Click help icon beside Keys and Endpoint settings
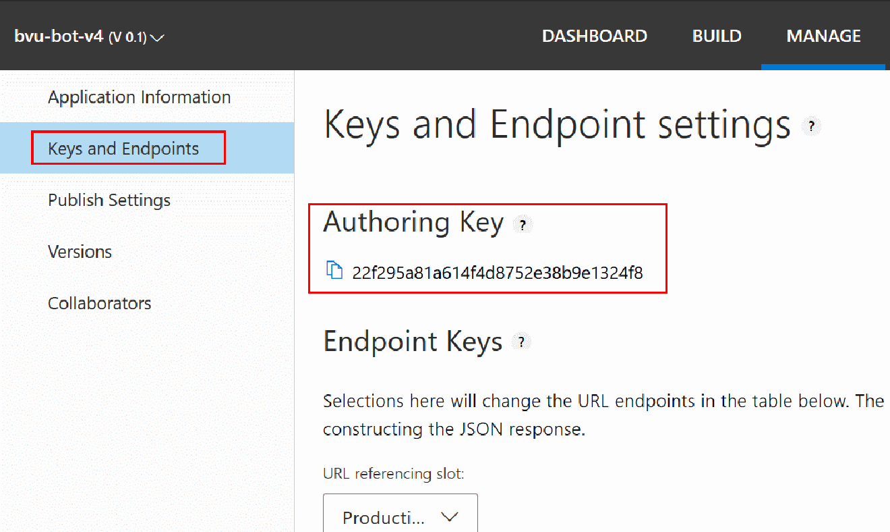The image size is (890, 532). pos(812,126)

==

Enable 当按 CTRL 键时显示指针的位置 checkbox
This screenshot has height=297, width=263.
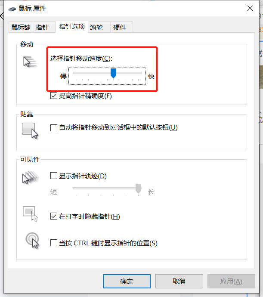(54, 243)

...

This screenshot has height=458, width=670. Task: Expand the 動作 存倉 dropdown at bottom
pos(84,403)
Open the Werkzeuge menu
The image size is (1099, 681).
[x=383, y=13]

Description of the task: Please copy out the records starting with the line that contains "This screenshot has height=458, width=670." and going on through the line that contains "[x=383, y=13]", with every character unchanged and nothing else added.

Solution:
This screenshot has height=458, width=670. Task: Expand the 動作 存倉 dropdown at bottom
pos(84,403)
Open the Werkzeuge menu
The image size is (1099, 681).
[x=383, y=13]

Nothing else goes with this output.